What the exercise asks: Reproduce the full set of records verbatim.

(Dataset items)
- Opening Delimiter -

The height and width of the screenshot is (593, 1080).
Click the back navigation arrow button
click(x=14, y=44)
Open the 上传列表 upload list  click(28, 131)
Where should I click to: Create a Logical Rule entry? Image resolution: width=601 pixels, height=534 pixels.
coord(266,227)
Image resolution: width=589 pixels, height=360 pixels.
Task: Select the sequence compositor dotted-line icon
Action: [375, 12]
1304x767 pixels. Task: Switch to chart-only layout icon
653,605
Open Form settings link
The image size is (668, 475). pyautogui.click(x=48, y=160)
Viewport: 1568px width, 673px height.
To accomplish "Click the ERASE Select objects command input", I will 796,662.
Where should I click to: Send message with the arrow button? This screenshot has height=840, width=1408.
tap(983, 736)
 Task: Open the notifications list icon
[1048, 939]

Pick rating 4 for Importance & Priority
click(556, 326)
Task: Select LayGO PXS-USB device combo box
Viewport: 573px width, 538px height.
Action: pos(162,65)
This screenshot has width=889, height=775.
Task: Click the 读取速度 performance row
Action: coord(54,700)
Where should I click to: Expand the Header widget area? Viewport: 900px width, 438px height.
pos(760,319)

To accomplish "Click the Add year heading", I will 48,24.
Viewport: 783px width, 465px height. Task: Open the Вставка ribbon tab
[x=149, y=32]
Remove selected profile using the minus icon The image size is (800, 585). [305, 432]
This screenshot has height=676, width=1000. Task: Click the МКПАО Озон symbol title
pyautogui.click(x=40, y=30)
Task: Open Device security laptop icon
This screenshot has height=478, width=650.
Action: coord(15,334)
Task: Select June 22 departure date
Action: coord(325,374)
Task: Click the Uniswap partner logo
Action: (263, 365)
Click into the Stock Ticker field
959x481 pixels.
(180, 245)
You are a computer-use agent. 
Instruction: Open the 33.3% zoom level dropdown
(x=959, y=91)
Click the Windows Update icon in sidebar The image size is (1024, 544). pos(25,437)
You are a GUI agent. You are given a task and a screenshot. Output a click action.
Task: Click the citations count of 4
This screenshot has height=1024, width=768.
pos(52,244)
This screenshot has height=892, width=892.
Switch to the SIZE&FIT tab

- Closing Delimiter -

Answer section:
The height and width of the screenshot is (593, 1080).
Click the back navigation arrow button
click(x=14, y=44)
Open the 上传列表 upload list  click(28, 131)
Where should I click to: Create a Logical Rule entry? Image resolution: width=601 pixels, height=534 pixels.
coord(266,227)
Image resolution: width=589 pixels, height=360 pixels.
Task: Select the sequence compositor dotted-line icon
Action: [375, 12]
1304x767 pixels. Task: Switch to chart-only layout icon
653,605
Open Form settings link
The image size is (668, 475). pyautogui.click(x=48, y=160)
Viewport: 1568px width, 673px height.
To accomplish "Click the ERASE Select objects command input", I will 796,662.
Where should I click to: Send message with the arrow button? This screenshot has height=840, width=1408.
tap(983, 736)
 Task: Open the notifications list icon
[1048, 939]

Pick rating 4 for Importance & Priority
click(556, 326)
Task: Select LayGO PXS-USB device combo box
Viewport: 573px width, 538px height.
Action: pos(162,65)
This screenshot has width=889, height=775.
Task: Click the 读取速度 performance row
Action: coord(54,700)
Where should I click to: Expand the Header widget area? Viewport: 900px width, 438px height.
pos(760,319)

To accomplish "Click the Add year heading", I will 48,24.
Viewport: 783px width, 465px height. Task: Open the Вставка ribbon tab
[x=149, y=32]
Remove selected profile using the minus icon The image size is (800, 585). [305, 432]
This screenshot has height=676, width=1000. Task: Click the МКПАО Озон symbol title
pyautogui.click(x=40, y=30)
Task: Open Device security laptop icon
This screenshot has height=478, width=650.
Action: coord(15,334)
Task: Select June 22 departure date
Action: coord(325,374)
Task: Click the Uniswap partner logo
Action: (263, 365)
Click into the Stock Ticker field
959x481 pixels.
(180, 245)
You are a computer-use agent. 
Instruction: Open the 33.3% zoom level dropdown
(x=959, y=91)
Click the Windows Update icon in sidebar The image size is (1024, 544). pos(25,437)
You are a GUI agent. You are given a task and a screenshot. Output a click action.
Task: Click the citations count of 4
This screenshot has height=1024, width=768.
pos(52,244)
This screenshot has height=892, width=892.
Switch to the SIZE&FIT tab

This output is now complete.